On attendait la publication de la nouvelle réglementation du Comité de Bâle destinée à renforcer la solidité du secteur bancaire, dont il vient d’être annoncé à Zürich qu’elle a été adoptée. Mercredi matin, une nouvelle est parue dans le quotidien japonais spécialisé Nikkei, et n’a pas cessé depuis d’agiter le monde entier de la finance, qui en a cherché la confirmation. D’après le journal, ces nouvelles règles qui s’imposent à tous, destinées à être introduites en 2012 après une large et longue concertation, pourraient n’être mises en application que très progressivement, au cours d’une période s’étalant sur rien de moins que les dix à vingt prochaines années. Les bourses réagissaient aussitôt et les valeurs financières en grimpaient de soulagement.

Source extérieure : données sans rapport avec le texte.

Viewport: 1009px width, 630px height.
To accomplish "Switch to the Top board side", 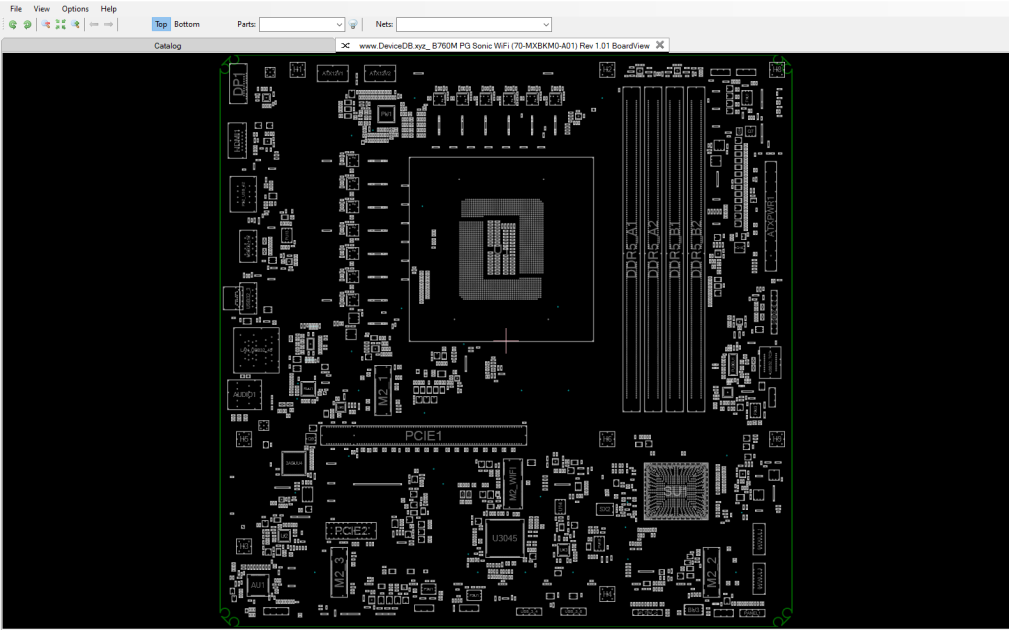I will 161,24.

Sans connaître encore les détails de cette future réglementation, on sait qu’il s’agit de renforcer la qualité et la transparence des fonds propres (le Tier one) des banques, d’accroître leur ratio d’endettement, et de constituer des « coussins » amortisseurs pour faire face aux situations imprévues. Et qu’il est fort probable que les banques vont, en général, devoir procéder à d’importants appels de fonds, auprès de leurs actionnaires ou des marchés, afin d’y satisfaire. D’où ces délais impressionnants, s’ils sont confirmés, qui trouveraient leur justification officielle dans la crainte de casser la relance économique, en exigeant trop et trop vite des banques.